• **What to work on**
Exactly as they appear, copy the lines from the start of the entries below to the line containing "Click the silver", both ends included.

Collected data entries
------------
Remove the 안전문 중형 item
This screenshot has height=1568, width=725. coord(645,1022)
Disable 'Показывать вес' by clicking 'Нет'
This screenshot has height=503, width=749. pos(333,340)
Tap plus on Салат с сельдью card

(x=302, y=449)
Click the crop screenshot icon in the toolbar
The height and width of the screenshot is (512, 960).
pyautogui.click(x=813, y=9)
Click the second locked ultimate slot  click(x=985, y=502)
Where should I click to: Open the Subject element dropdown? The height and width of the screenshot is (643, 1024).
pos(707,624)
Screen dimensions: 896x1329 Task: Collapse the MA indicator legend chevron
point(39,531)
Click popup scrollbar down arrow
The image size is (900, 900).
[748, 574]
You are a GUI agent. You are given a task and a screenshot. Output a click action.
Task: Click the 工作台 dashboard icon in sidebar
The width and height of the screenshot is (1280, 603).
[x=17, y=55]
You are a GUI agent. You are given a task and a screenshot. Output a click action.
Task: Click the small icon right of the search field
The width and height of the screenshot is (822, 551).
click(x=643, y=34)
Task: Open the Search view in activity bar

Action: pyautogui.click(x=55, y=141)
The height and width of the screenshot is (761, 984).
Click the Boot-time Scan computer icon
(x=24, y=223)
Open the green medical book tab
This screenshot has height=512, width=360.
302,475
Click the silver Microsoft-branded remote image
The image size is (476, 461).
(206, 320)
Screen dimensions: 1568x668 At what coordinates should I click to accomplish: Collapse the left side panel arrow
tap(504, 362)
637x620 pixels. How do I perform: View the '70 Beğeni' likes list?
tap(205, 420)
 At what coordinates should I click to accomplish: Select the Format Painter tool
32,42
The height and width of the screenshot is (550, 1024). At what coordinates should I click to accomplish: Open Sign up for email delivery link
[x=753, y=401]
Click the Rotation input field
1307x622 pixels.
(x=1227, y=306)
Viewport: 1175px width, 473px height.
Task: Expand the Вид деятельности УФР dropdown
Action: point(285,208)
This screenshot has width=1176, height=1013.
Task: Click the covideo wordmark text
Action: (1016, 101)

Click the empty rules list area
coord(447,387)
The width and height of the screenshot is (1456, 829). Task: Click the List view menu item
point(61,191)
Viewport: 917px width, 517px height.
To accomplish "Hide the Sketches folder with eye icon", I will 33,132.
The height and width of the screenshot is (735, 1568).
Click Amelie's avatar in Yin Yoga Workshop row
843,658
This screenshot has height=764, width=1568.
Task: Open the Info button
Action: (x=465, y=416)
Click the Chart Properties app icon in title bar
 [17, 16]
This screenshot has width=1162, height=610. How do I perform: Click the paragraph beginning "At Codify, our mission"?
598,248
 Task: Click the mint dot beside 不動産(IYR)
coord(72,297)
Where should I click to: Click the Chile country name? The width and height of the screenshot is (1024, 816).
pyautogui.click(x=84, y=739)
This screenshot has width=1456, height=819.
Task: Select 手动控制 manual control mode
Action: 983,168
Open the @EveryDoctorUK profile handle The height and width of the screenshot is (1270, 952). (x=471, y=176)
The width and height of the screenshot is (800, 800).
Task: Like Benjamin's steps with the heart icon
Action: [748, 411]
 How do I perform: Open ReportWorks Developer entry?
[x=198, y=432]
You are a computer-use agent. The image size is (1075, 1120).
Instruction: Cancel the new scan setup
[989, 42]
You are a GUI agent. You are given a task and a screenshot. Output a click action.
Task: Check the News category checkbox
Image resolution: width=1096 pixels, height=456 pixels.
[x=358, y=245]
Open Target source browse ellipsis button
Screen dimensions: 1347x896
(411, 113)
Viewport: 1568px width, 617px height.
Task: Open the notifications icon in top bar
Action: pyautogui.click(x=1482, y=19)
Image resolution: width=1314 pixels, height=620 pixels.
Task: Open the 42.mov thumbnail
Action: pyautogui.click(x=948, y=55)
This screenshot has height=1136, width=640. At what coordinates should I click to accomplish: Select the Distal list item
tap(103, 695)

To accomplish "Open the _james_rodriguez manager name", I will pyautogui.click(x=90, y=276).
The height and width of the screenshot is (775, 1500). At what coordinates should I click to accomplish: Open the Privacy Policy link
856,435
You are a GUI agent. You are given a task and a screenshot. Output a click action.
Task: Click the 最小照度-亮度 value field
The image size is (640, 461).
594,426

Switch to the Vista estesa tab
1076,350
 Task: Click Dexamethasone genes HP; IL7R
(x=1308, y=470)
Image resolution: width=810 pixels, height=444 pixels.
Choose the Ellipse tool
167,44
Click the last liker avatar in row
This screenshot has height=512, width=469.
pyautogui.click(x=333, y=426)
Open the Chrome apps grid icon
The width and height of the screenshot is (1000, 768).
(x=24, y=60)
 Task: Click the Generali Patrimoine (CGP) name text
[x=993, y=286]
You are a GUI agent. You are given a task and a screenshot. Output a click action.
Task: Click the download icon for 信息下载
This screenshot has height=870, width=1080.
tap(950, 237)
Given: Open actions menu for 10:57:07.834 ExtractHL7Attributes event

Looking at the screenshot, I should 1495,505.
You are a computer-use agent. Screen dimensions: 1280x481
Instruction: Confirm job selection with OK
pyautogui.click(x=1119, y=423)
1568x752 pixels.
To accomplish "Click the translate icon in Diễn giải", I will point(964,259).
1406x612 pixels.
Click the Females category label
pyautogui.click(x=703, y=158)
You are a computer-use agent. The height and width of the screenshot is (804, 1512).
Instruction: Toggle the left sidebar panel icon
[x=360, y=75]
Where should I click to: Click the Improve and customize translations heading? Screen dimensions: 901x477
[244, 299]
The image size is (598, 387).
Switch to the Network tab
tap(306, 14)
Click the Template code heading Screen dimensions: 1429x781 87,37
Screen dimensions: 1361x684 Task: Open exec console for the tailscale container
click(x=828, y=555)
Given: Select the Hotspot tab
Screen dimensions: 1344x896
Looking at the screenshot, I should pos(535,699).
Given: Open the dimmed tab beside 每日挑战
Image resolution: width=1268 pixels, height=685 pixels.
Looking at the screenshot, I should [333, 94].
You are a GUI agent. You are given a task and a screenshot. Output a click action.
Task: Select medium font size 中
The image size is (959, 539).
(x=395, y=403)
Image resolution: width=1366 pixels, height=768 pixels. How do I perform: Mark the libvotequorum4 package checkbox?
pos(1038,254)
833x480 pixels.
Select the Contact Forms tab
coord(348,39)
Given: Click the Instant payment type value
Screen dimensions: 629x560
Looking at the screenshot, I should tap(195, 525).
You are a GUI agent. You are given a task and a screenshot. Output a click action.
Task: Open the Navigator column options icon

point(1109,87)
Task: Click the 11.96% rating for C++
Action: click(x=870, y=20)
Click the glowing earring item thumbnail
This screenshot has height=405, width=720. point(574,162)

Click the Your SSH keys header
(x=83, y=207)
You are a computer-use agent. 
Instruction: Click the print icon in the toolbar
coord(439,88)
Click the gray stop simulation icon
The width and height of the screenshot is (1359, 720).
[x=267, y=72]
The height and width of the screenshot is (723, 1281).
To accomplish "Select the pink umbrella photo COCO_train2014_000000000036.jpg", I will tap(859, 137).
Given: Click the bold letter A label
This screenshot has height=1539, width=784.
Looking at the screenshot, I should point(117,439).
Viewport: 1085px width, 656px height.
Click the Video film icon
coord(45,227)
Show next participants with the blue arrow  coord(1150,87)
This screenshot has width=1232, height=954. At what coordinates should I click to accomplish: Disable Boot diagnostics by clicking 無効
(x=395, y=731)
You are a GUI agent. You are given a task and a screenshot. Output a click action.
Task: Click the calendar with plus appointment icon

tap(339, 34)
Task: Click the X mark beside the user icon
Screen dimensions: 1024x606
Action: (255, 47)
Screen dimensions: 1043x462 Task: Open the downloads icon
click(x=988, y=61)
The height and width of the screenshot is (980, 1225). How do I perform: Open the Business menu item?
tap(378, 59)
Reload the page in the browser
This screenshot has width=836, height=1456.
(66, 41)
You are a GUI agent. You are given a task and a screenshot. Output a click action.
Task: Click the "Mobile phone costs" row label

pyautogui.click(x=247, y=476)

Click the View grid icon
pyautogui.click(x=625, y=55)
------------
• **Solution to this task**
Remove the 안전문 중형 item
This screenshot has height=1568, width=725. coord(645,1022)
Disable 'Показывать вес' by clicking 'Нет'
This screenshot has height=503, width=749. pos(333,340)
Tap plus on Салат с сельдью card

(x=302, y=449)
Click the crop screenshot icon in the toolbar
The height and width of the screenshot is (512, 960).
pyautogui.click(x=813, y=9)
Click the second locked ultimate slot  click(x=985, y=502)
Where should I click to: Open the Subject element dropdown? The height and width of the screenshot is (643, 1024).
pos(707,624)
Screen dimensions: 896x1329 Task: Collapse the MA indicator legend chevron
point(39,531)
Click popup scrollbar down arrow
The image size is (900, 900).
[748, 574]
You are a GUI agent. You are given a task and a screenshot. Output a click action.
Task: Click the 工作台 dashboard icon in sidebar
The width and height of the screenshot is (1280, 603).
[x=17, y=55]
You are a GUI agent. You are given a task and a screenshot. Output a click action.
Task: Click the small icon right of the search field
The width and height of the screenshot is (822, 551).
click(x=643, y=34)
Task: Open the Search view in activity bar

Action: pyautogui.click(x=55, y=141)
The height and width of the screenshot is (761, 984).
Click the Boot-time Scan computer icon
(x=24, y=223)
Open the green medical book tab
This screenshot has height=512, width=360.
302,475
Click the silver Microsoft-branded remote image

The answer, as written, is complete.